- Type: Breech-loading carbine
- Place of origin: United States

Service history
- Used by: United States

Production history
- Designed: 1886
- Manufacturer: Springfield Armory
- Produced: 1886
- No. built: c. 1,000

Specifications
- Length: 40 in (1,000 mm)
- Barrel length: 24 in (610 mm)
- Cartridge: .45-55-405
- Action: Trapdoor
- Rate of fire: User dependent; usually 8 to 10 rounds per minute
- Muzzle velocity: 1,100 feet per second (340 m/s)
- Feed system: Breech-loading
- Sights: Open sights

= Springfield Model 1886 =

The Springfield Model 1886 was a trapdoor breechblock service rifle produced by the Springfield Armory for the United States military.
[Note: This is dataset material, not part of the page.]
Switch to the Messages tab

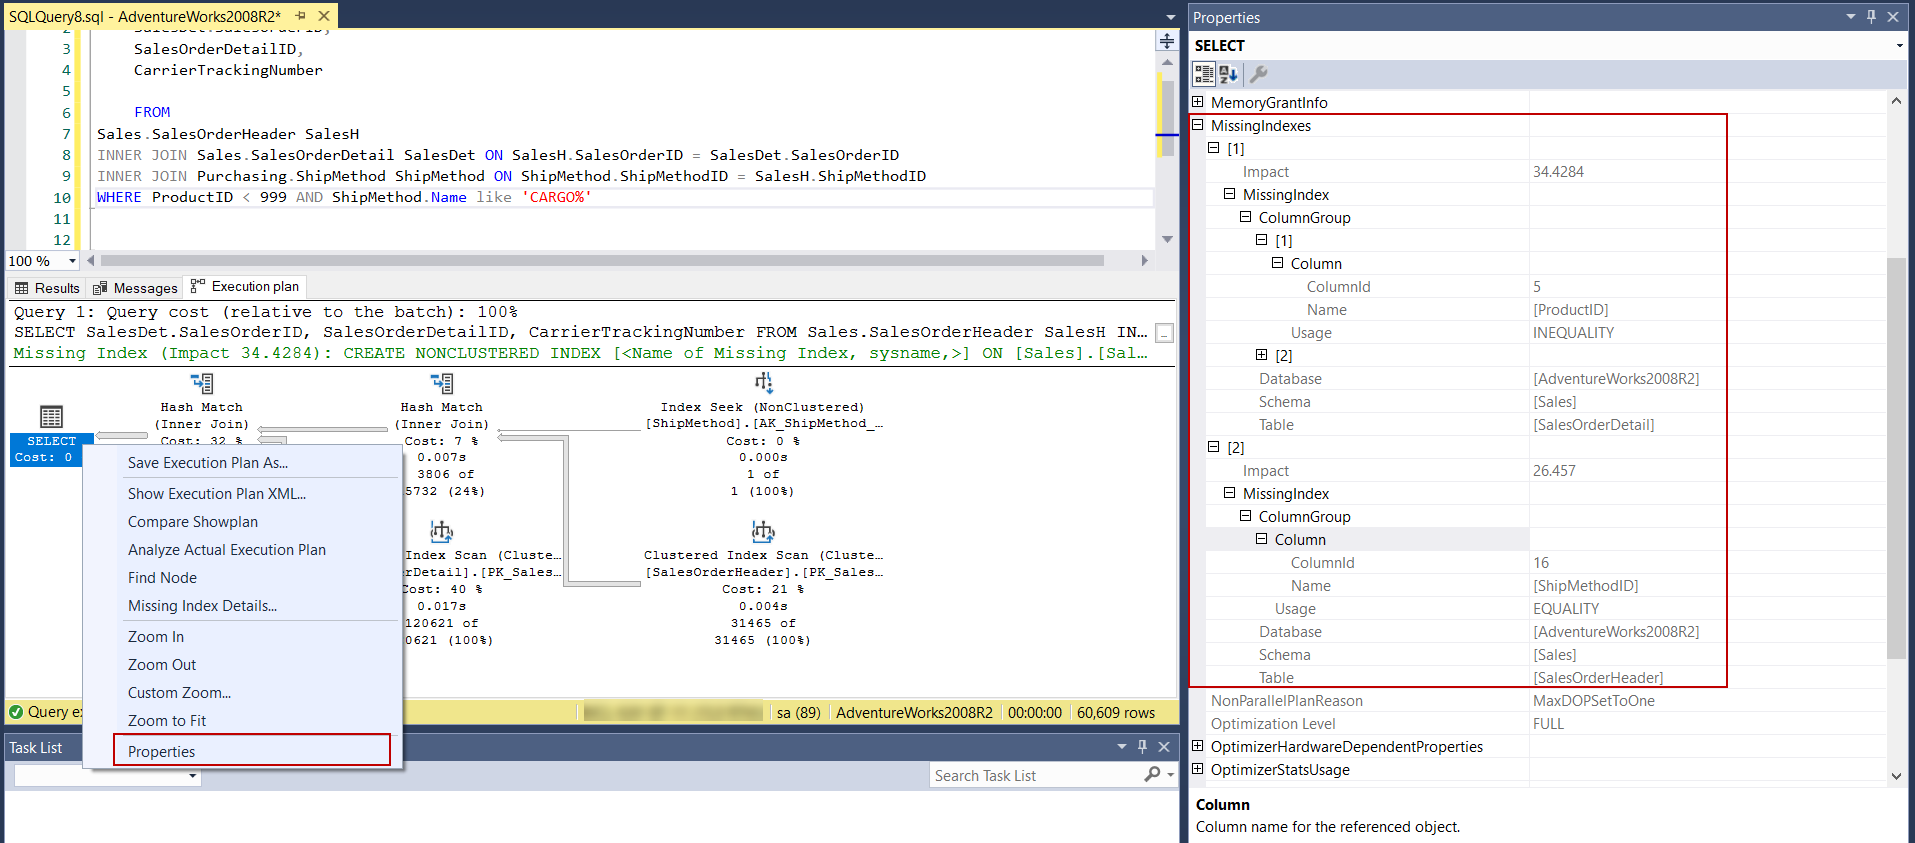[135, 288]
It followed the Springfield Model 1882 “short rifle” as an attempt to create a single longarm that would satisfy the needs of the infantry, cavalry, and artillery.
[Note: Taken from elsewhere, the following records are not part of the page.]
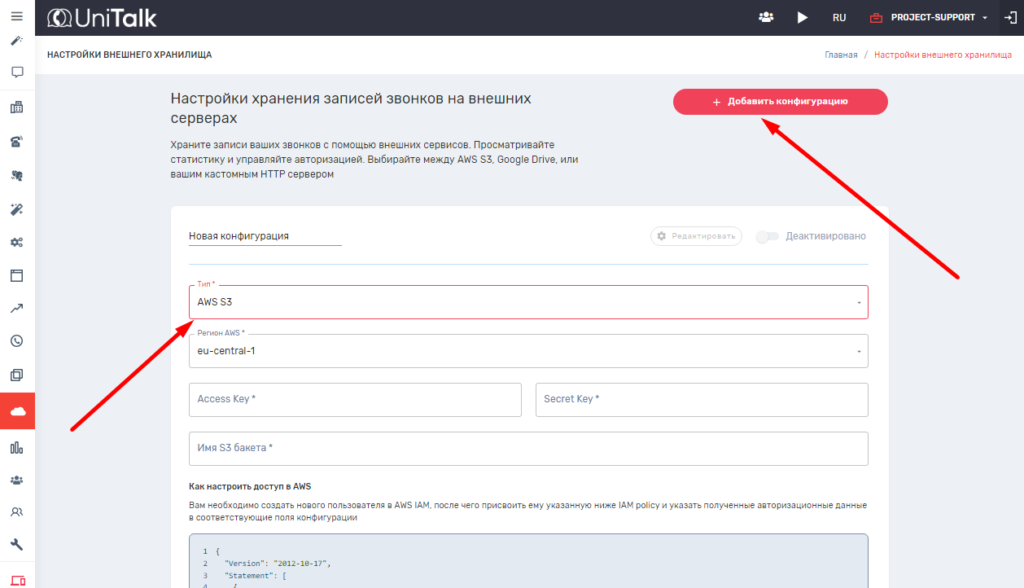Open the bar chart statistics icon
This screenshot has width=1024, height=588.
(17, 446)
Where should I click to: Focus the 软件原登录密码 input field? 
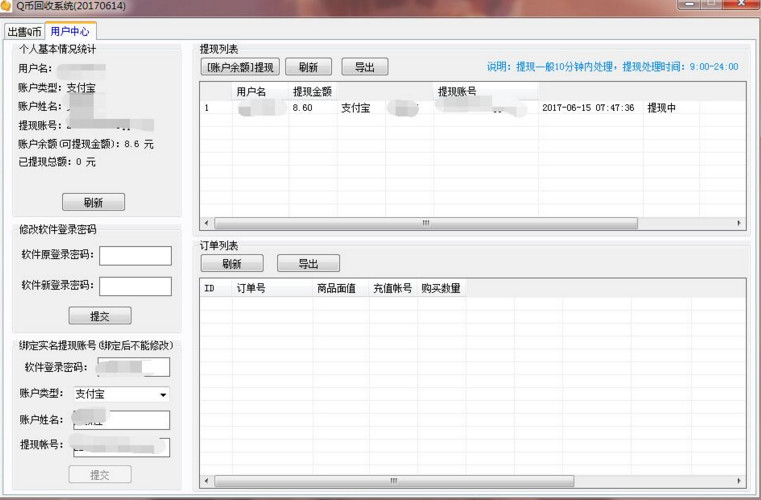pyautogui.click(x=135, y=255)
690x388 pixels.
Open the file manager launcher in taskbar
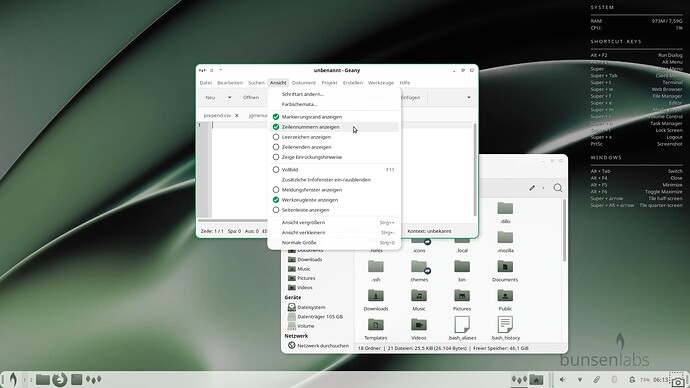tap(43, 379)
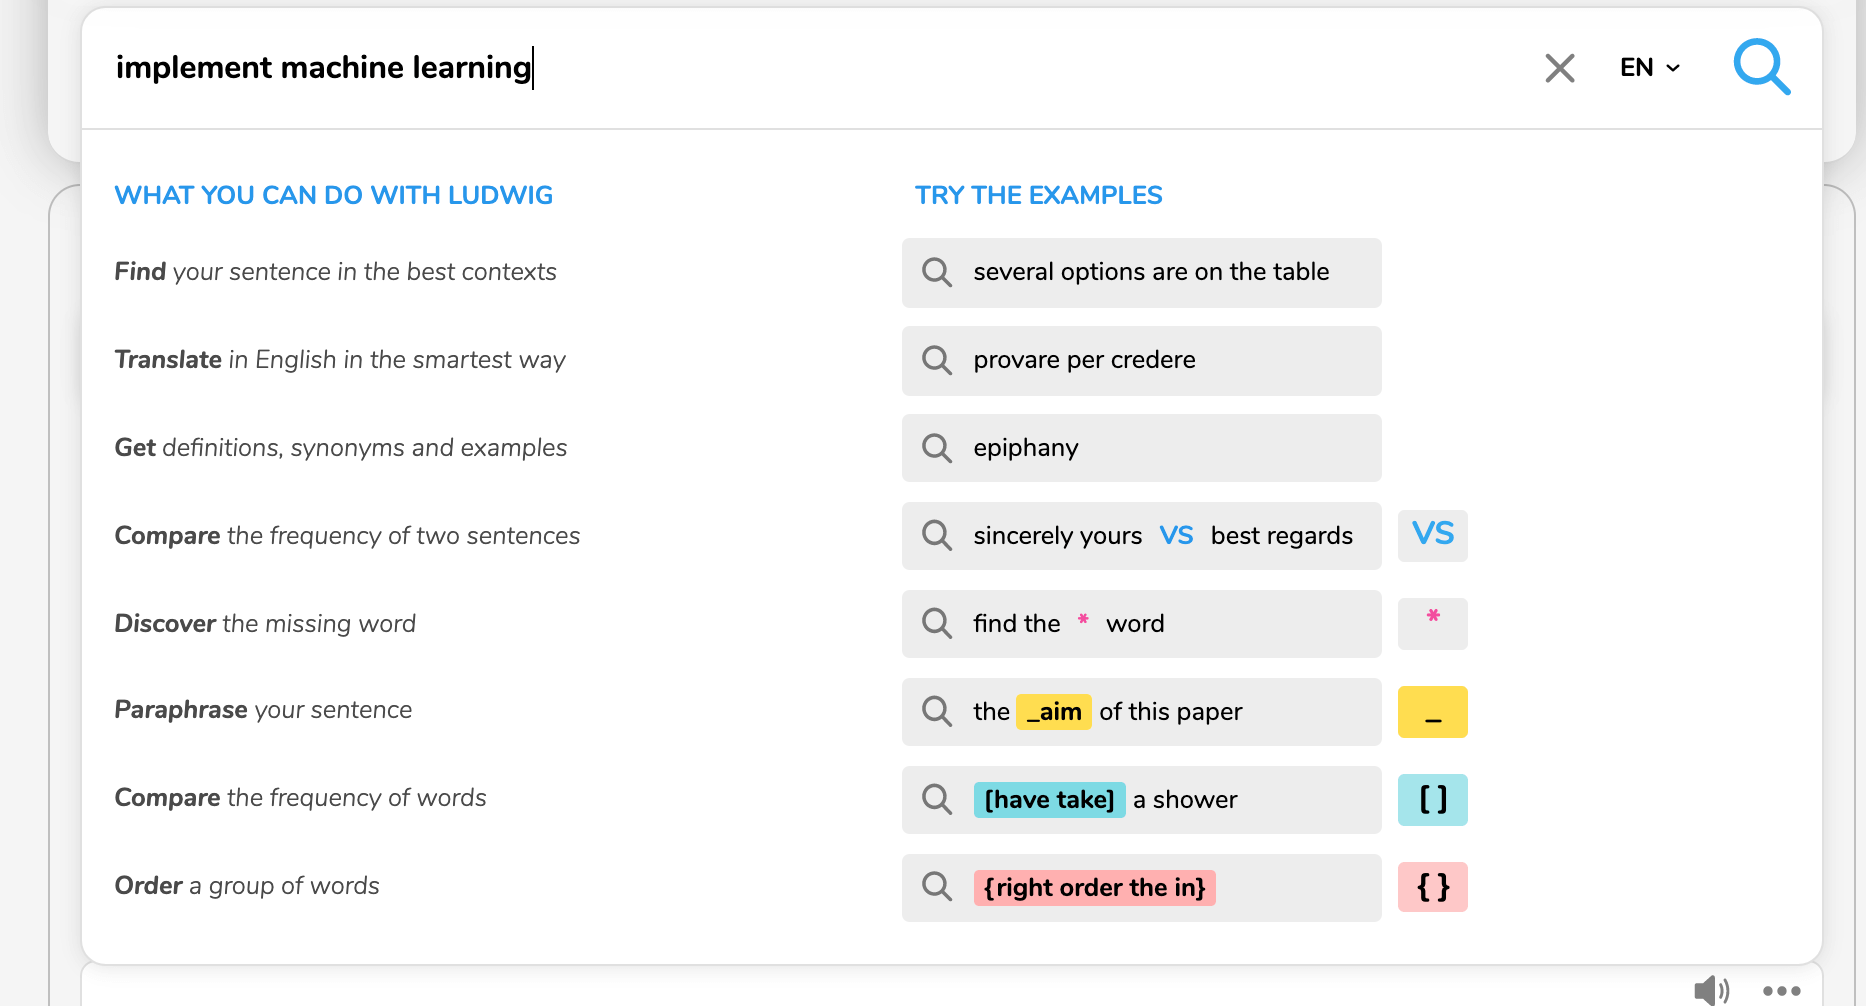Viewport: 1866px width, 1006px height.
Task: Select 'sincerely yours VS best regards' example
Action: [x=1142, y=536]
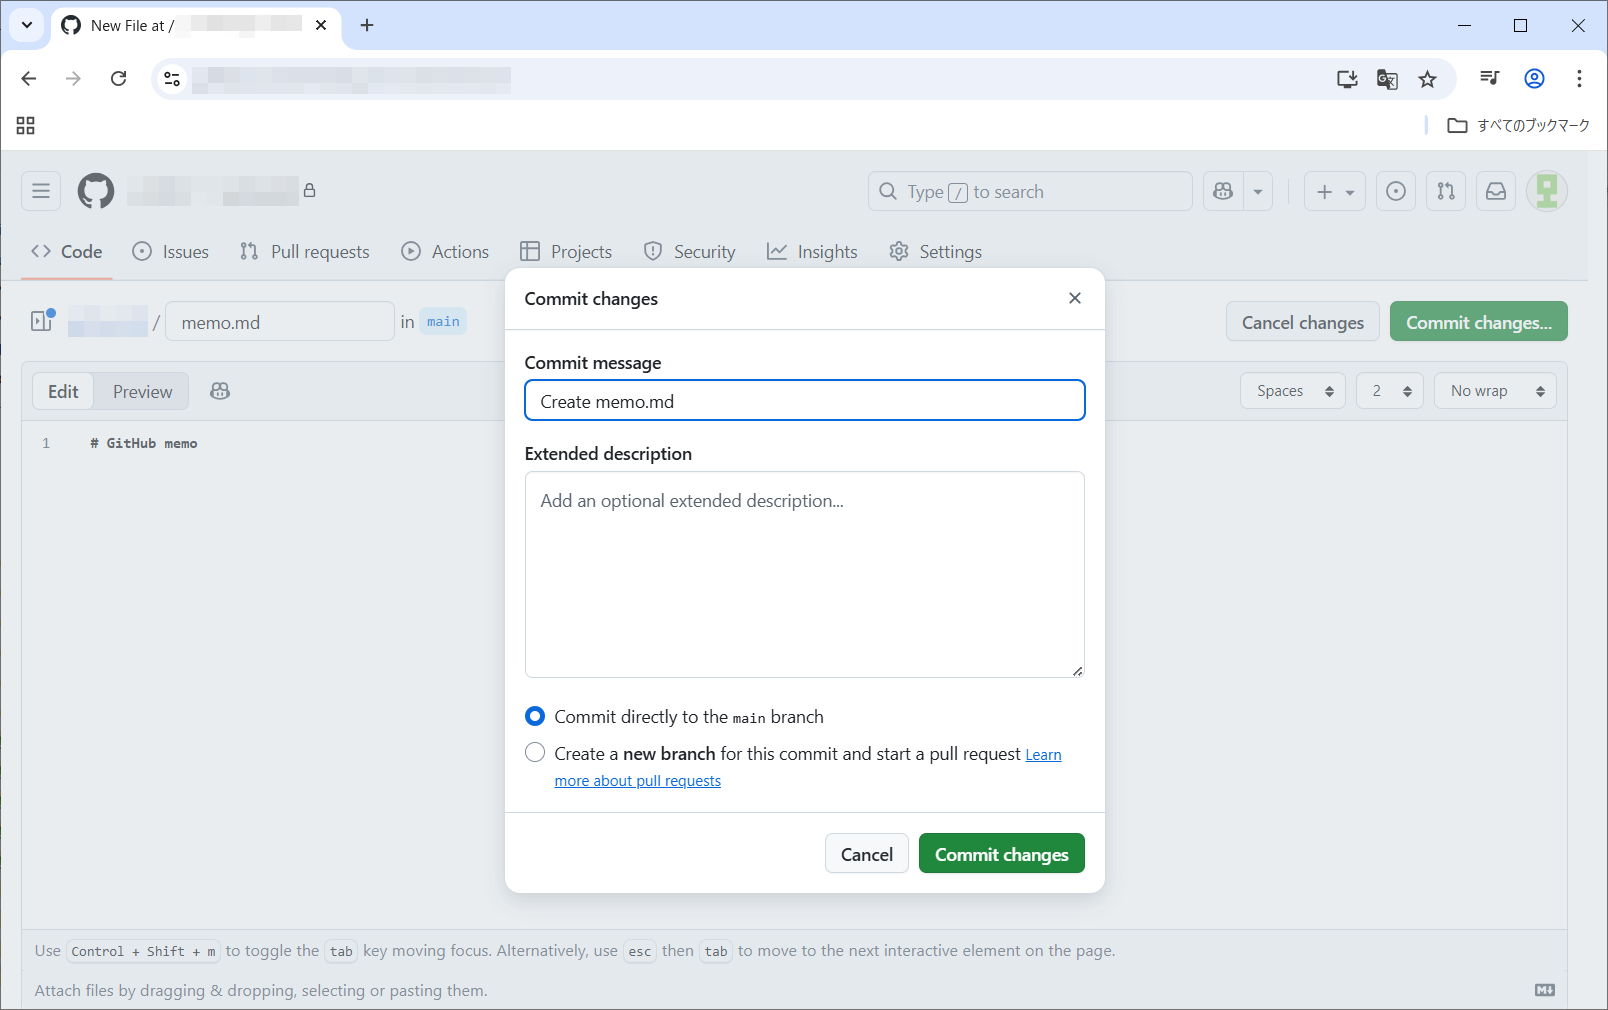This screenshot has height=1010, width=1608.
Task: Select Commit directly to the main branch
Action: pos(535,716)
Approximately 1,000 carbines were produced and were sent to the field for trials. Like the Model 1882, the Model 1886 performed adequately in field trials, but was not seen as an improvement over existing arms.

==History and design==
The Model 1886 carbine was 40 inches long, with a 24 inch barrel. It featured the new sight created by Lieutenant Colonel Adelbert R. Buffington that had been incorporated into the Springfield Model 1884 rifle. The stock had a storage compartment for a three piece folding cleaning rod and a ruptured case extractor. The upper barrel band also had a curved swivel sling design that allowed it to fit close to the stock when the carbine was placed in a saddle boot. The Model 1886 did not have the lower barrel band that had been present on the Model 1882. The carbine was fitted with a 24 in barrel and a full walnut stock.